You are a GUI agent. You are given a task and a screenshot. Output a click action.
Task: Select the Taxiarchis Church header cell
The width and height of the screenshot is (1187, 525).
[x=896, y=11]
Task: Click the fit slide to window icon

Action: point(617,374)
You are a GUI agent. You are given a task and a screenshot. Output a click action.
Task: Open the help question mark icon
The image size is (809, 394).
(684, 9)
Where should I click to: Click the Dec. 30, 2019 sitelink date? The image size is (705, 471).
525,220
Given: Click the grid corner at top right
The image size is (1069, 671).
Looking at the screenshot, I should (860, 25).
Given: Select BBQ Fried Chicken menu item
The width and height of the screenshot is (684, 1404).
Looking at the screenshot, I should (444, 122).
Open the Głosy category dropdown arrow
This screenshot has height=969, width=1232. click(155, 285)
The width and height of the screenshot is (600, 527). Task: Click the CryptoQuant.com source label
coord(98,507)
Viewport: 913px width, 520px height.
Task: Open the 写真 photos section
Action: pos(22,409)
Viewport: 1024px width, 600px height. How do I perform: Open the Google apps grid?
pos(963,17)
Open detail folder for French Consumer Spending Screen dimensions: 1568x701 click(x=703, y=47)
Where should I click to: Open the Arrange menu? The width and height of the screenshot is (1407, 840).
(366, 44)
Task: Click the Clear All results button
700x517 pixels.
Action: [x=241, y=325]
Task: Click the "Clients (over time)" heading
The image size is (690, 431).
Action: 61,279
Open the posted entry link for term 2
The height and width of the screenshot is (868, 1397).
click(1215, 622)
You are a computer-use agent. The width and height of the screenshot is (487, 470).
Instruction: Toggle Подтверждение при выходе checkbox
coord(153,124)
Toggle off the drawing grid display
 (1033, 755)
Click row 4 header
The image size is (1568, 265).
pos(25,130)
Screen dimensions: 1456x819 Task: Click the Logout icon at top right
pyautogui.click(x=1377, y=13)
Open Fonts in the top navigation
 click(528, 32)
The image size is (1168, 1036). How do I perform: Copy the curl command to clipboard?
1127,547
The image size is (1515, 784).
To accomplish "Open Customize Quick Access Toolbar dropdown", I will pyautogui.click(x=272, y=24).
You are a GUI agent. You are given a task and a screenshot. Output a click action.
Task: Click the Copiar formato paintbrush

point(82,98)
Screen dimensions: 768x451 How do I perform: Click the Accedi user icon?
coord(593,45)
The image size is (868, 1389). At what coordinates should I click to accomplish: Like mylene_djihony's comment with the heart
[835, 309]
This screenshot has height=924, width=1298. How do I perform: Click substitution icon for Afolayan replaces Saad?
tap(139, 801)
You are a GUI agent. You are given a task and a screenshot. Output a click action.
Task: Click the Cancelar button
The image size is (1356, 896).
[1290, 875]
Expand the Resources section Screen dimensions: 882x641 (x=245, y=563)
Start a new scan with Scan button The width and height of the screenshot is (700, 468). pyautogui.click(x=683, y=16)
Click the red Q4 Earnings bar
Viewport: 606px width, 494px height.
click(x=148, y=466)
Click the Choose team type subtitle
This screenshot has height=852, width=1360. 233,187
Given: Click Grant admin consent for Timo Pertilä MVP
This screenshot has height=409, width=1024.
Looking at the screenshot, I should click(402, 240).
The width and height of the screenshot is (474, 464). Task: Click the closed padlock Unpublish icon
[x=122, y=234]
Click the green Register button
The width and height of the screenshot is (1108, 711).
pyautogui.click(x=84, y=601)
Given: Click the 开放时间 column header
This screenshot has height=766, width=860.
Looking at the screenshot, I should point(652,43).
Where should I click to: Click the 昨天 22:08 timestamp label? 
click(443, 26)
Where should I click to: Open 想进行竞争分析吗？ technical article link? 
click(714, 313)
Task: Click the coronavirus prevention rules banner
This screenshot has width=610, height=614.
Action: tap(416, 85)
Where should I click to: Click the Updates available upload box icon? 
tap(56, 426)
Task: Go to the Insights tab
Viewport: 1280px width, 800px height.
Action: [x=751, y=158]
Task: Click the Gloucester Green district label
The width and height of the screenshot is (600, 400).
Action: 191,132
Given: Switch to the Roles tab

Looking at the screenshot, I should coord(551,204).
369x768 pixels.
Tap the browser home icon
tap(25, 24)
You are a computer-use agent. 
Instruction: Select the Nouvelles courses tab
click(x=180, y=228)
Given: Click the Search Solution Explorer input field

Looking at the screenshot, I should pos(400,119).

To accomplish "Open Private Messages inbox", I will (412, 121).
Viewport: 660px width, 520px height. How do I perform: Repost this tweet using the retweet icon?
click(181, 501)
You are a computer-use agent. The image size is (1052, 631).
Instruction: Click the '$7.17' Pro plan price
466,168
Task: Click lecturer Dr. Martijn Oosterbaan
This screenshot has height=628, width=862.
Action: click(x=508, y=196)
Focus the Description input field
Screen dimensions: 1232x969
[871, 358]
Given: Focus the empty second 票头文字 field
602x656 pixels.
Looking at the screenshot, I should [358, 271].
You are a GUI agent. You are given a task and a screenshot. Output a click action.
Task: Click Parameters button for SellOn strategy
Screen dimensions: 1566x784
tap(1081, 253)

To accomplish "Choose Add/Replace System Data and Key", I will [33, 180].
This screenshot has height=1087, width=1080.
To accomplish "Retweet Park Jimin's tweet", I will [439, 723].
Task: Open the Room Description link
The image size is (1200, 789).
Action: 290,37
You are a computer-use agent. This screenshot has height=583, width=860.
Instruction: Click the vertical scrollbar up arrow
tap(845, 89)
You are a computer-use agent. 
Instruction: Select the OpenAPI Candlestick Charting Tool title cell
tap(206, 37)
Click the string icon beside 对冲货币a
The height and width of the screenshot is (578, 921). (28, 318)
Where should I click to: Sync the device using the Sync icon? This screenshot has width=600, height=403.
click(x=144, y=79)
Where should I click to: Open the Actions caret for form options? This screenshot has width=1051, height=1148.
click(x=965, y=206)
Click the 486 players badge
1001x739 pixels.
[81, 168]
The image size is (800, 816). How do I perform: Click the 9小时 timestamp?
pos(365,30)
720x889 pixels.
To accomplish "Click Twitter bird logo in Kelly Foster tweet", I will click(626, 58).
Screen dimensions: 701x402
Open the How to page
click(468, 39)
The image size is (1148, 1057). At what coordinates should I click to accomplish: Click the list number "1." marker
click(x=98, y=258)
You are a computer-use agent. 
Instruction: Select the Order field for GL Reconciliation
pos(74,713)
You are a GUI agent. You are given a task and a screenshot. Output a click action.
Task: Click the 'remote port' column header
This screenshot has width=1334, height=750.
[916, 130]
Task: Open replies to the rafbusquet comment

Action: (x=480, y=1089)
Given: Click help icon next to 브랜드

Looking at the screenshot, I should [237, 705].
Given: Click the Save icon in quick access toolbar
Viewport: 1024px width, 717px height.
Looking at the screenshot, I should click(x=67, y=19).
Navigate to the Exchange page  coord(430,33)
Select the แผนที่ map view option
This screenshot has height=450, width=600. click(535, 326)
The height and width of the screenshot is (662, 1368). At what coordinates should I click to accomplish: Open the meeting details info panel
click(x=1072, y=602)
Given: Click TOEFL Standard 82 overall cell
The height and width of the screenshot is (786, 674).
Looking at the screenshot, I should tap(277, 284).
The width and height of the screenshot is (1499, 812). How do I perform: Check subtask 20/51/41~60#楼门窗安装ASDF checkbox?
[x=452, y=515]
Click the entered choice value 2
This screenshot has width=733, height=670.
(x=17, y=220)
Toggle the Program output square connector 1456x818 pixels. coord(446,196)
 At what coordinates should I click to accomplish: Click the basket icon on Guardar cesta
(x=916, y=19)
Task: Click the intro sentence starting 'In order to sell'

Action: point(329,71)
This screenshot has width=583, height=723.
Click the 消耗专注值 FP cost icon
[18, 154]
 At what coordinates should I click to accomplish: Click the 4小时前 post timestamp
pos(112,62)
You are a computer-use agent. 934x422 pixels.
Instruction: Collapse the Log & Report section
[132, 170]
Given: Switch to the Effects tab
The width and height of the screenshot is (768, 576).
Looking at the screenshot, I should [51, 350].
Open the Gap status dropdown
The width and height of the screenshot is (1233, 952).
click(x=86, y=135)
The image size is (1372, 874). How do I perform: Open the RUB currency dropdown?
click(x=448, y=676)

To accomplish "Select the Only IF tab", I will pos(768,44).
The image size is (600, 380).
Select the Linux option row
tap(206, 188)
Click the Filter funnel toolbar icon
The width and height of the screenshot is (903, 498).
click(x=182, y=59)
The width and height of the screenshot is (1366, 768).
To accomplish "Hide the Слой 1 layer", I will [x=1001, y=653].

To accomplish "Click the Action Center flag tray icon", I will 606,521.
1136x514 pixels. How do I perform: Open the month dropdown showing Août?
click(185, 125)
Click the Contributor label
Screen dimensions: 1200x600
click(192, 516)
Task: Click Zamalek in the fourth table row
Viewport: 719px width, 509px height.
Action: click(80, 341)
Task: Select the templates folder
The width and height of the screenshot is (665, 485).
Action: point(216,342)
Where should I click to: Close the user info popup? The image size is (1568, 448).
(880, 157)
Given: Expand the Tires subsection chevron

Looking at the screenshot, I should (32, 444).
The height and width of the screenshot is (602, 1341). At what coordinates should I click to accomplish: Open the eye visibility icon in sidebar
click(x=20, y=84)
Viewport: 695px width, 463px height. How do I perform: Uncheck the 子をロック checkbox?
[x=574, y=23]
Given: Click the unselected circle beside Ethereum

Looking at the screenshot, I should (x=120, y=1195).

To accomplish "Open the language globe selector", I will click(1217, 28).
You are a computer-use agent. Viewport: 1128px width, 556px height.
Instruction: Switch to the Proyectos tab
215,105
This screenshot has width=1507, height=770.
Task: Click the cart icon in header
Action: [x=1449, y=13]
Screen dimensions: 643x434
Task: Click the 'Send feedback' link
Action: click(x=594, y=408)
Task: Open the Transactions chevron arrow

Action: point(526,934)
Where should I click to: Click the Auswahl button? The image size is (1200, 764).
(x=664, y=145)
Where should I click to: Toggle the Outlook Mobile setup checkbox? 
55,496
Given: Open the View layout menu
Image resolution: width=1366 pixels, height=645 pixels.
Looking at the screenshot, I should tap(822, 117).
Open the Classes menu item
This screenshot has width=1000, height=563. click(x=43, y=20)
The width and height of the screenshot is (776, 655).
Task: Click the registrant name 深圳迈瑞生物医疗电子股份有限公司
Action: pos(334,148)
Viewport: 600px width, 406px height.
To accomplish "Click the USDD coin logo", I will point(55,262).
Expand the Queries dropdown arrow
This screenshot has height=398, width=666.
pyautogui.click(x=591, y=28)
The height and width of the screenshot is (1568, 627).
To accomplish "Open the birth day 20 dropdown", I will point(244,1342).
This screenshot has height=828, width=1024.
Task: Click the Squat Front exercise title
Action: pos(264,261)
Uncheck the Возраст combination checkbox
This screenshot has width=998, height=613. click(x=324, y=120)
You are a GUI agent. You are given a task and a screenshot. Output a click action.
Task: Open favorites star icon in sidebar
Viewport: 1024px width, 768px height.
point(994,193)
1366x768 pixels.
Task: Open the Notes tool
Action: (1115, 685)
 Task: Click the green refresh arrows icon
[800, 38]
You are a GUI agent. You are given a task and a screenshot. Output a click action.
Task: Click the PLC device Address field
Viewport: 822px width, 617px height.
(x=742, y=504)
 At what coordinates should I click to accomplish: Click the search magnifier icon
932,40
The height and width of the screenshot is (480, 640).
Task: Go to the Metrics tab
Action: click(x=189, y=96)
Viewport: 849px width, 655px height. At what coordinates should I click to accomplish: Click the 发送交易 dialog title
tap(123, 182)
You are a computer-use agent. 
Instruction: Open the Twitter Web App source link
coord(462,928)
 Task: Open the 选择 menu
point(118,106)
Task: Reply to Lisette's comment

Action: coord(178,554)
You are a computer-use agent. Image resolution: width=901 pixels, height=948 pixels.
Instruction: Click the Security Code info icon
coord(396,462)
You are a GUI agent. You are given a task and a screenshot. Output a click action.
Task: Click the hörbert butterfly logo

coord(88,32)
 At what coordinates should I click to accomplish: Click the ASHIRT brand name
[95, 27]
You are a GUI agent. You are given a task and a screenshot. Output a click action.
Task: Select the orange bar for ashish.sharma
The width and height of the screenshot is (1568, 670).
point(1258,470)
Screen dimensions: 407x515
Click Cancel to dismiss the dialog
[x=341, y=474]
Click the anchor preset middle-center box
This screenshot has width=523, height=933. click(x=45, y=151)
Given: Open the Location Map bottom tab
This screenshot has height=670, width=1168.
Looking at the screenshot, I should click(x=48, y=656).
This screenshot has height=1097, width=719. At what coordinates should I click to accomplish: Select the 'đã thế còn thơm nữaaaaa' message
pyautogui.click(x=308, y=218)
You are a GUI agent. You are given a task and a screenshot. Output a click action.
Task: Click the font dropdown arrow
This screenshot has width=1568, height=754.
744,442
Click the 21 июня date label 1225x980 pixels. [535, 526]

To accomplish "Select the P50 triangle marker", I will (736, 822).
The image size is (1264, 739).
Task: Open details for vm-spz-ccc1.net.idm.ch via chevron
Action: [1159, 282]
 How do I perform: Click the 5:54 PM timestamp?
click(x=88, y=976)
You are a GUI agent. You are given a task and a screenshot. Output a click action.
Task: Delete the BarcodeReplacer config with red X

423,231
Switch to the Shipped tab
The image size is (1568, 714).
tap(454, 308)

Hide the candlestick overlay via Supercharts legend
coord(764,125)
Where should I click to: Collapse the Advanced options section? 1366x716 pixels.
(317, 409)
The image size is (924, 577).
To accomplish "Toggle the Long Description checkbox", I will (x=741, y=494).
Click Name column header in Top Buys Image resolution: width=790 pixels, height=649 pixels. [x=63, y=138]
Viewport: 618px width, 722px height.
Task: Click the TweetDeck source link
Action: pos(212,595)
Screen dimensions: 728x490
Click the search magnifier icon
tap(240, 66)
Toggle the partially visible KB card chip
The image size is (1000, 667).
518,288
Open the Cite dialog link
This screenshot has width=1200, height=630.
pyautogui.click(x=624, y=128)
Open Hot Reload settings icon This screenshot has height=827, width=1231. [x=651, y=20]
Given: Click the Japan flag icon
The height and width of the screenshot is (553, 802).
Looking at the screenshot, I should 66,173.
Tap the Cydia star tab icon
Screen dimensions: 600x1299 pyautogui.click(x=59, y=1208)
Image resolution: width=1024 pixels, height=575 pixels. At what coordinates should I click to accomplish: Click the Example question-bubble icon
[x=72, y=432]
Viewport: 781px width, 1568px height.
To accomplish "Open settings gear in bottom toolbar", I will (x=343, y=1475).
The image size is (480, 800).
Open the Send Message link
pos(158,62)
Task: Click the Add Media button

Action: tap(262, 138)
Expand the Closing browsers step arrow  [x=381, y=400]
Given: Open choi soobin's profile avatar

_____

Using the entries above, find all lines with "computer". Copy them.

> YOUR RESPONSE
You are a computer-use agent. The width and height of the screenshot is (487, 470).
You are a computer-use agent. 
You are a computer-use agent. The image size is (1052, 631).
You are a computer-use agent. This screenshot has height=583, width=860.
You are a computer-use agent. 
You are a computer-use agent. 
You are a computer-use agent. 934x422 pixels.
You are a computer-use agent. Viewport: 1128px width, 556px height.
You are a computer-use agent. 
You are a computer-use agent. Image resolution: width=901 pixels, height=948 pixels.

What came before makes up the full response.